Well, what kinds of data would you need?
Customer data
Sales Order Data
Supplier Data
Purchase Order data
Shipment Data
Break down each class of data into more discrete information. For instance, the customer data would include, at a minimum, a name (first, last, middle initial) address (Street, PO Box, city, state/Province, Postal Code, Country) Telephone number(s), etc. Probably, the simplest way of joining the customer to other tables would be to add a surrogate primary key (customer number) as well.
The sales order data would include a sales order number, timestamp, customer reference, requested delivery date, shippment method, etc. Possibly the tax rate, as well.
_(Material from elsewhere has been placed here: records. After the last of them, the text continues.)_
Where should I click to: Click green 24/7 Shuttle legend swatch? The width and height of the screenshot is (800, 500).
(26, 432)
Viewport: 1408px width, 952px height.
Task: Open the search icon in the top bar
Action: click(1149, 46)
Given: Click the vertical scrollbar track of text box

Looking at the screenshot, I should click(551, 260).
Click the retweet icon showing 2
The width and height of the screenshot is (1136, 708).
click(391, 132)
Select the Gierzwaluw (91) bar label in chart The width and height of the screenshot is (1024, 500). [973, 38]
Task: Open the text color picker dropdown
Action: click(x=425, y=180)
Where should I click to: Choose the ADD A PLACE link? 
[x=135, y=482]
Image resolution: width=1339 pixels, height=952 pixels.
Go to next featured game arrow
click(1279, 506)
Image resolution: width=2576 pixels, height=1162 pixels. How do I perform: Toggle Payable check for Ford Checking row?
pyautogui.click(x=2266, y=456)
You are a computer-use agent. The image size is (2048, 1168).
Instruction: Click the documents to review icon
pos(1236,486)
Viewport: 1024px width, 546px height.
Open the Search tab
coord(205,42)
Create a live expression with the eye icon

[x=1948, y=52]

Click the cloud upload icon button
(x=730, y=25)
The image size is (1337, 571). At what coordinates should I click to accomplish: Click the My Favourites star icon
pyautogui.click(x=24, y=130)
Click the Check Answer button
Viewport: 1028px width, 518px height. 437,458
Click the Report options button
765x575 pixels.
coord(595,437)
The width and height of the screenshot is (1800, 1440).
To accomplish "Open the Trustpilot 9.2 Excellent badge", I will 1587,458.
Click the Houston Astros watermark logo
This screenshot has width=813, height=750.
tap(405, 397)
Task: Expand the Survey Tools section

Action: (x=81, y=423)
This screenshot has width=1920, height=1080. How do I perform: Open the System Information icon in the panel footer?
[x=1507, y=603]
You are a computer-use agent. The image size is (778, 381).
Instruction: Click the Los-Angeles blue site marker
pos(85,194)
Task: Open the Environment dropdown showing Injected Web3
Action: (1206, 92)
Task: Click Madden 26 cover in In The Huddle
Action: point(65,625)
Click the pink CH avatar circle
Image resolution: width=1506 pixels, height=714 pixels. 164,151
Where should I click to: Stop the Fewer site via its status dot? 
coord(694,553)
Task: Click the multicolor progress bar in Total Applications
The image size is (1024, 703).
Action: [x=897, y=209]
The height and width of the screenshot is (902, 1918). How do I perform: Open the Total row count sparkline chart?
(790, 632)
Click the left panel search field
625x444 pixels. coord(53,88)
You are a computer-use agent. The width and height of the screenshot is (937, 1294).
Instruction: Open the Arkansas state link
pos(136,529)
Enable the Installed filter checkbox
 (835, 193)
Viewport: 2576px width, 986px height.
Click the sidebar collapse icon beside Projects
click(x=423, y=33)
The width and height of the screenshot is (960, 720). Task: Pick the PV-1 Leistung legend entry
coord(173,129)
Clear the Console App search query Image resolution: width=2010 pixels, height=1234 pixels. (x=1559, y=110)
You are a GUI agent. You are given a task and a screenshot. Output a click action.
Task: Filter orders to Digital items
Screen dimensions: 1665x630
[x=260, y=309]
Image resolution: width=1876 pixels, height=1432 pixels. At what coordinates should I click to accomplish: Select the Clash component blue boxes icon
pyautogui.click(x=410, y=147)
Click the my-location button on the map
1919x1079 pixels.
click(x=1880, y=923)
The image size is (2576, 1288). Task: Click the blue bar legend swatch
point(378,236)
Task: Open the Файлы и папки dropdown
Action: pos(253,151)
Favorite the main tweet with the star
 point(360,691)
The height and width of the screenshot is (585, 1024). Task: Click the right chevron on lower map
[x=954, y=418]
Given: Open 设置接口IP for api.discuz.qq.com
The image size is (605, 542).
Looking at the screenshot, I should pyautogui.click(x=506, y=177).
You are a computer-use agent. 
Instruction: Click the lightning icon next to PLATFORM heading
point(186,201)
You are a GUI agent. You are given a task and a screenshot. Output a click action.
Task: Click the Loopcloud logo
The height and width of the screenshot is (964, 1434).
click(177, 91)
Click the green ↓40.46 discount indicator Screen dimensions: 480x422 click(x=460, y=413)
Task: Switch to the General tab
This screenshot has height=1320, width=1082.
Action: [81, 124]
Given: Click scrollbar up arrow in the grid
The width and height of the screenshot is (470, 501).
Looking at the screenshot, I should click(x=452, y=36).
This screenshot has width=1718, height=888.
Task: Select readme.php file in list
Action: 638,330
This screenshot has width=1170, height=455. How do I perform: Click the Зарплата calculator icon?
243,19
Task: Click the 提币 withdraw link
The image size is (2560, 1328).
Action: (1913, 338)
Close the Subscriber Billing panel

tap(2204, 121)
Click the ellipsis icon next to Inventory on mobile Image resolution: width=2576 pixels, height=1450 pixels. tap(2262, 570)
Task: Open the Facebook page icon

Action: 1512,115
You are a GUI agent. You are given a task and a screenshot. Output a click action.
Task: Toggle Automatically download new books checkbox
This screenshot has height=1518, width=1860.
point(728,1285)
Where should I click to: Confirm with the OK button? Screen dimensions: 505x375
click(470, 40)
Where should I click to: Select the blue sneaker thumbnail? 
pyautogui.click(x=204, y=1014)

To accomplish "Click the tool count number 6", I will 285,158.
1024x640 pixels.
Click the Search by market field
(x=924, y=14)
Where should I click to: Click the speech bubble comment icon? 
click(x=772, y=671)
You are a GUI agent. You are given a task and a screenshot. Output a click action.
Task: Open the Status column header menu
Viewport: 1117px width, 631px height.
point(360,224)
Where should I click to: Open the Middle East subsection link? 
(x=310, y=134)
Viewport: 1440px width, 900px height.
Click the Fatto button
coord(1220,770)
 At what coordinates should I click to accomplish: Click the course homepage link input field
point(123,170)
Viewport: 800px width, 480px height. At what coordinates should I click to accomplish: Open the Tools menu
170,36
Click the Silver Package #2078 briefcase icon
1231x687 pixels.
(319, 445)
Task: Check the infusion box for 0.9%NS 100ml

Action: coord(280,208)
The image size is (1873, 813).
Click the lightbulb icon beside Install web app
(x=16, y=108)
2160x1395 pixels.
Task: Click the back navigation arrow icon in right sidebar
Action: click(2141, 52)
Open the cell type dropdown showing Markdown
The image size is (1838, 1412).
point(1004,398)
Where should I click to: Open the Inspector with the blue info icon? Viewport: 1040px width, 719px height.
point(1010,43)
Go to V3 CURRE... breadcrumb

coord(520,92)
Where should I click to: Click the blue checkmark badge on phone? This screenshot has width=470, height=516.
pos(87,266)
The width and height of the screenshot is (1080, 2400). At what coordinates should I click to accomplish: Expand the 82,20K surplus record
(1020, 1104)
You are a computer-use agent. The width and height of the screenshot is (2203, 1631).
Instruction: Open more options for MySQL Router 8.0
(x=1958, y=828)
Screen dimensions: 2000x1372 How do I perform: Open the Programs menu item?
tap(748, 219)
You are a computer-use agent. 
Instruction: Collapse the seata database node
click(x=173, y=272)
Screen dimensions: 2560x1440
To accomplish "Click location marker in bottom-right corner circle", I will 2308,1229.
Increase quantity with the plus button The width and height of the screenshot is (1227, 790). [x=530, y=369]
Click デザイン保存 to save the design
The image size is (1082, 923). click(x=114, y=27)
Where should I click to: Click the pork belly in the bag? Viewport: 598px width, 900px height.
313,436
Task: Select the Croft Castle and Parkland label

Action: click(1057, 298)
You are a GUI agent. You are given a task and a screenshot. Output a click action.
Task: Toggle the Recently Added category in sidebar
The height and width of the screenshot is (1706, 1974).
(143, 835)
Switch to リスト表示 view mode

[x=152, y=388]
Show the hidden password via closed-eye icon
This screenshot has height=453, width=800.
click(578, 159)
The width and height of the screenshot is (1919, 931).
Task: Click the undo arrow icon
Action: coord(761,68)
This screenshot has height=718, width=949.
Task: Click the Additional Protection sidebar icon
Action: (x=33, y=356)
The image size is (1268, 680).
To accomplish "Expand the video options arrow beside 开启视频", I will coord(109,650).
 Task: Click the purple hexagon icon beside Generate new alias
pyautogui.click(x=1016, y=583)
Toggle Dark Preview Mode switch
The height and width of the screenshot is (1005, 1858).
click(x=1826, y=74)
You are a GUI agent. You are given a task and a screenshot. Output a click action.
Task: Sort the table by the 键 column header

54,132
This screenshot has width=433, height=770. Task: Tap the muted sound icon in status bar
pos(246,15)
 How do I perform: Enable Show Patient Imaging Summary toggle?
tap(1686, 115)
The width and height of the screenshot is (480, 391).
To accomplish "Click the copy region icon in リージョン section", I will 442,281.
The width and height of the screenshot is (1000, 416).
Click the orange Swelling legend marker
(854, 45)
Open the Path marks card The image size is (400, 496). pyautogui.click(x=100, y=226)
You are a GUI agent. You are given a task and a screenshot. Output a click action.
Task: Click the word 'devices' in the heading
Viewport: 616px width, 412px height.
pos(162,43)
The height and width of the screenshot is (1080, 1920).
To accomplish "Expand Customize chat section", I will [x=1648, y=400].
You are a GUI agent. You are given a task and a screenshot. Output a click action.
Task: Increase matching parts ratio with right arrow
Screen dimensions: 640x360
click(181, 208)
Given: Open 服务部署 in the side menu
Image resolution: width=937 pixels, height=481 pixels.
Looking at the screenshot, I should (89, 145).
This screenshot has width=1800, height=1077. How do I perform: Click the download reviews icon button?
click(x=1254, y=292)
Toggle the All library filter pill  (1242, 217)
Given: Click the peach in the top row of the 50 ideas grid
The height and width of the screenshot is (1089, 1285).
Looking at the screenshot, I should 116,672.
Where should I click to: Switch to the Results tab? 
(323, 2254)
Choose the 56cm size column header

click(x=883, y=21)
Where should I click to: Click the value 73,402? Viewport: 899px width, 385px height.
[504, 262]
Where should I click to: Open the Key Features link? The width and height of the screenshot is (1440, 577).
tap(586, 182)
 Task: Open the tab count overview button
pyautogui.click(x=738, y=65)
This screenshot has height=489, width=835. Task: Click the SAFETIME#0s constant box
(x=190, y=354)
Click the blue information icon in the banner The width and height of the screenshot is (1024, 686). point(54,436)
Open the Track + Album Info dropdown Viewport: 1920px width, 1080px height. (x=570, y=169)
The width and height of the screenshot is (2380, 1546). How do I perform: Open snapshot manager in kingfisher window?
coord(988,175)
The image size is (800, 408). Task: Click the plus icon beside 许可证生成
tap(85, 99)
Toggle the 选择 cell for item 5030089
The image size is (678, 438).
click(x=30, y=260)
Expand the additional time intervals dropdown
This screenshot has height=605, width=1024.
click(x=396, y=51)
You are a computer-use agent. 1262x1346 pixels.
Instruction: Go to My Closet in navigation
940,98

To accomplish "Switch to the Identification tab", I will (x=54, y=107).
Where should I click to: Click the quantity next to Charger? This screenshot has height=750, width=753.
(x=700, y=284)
Note that I did NOT include the details of the order here. Each item of an order (you CAN order more than one book from the book store...) would be stored in a separate child table. Call it SalesOrder_Detail, maybe. It would include a foreign key to the parent sales order table, an item or line number within the order (1-N), and the combination (AKA a
Compound Key) of these two fields would form the unique key (PK) for this table. In addition, it would need to describe the detail of the order line item - the quantity, the as-sold price each, and the part number (ISBN Number, maybe) and possibly a discount percentage rate. In a normalized database you would NOT include the line item total as a separate field, as it is a derived, or calculated field.
You could find some more basic information on table design and normalization in the database installments of
this tutorial.
I'll leave it up to you to refine the other classes of data you'll need to store.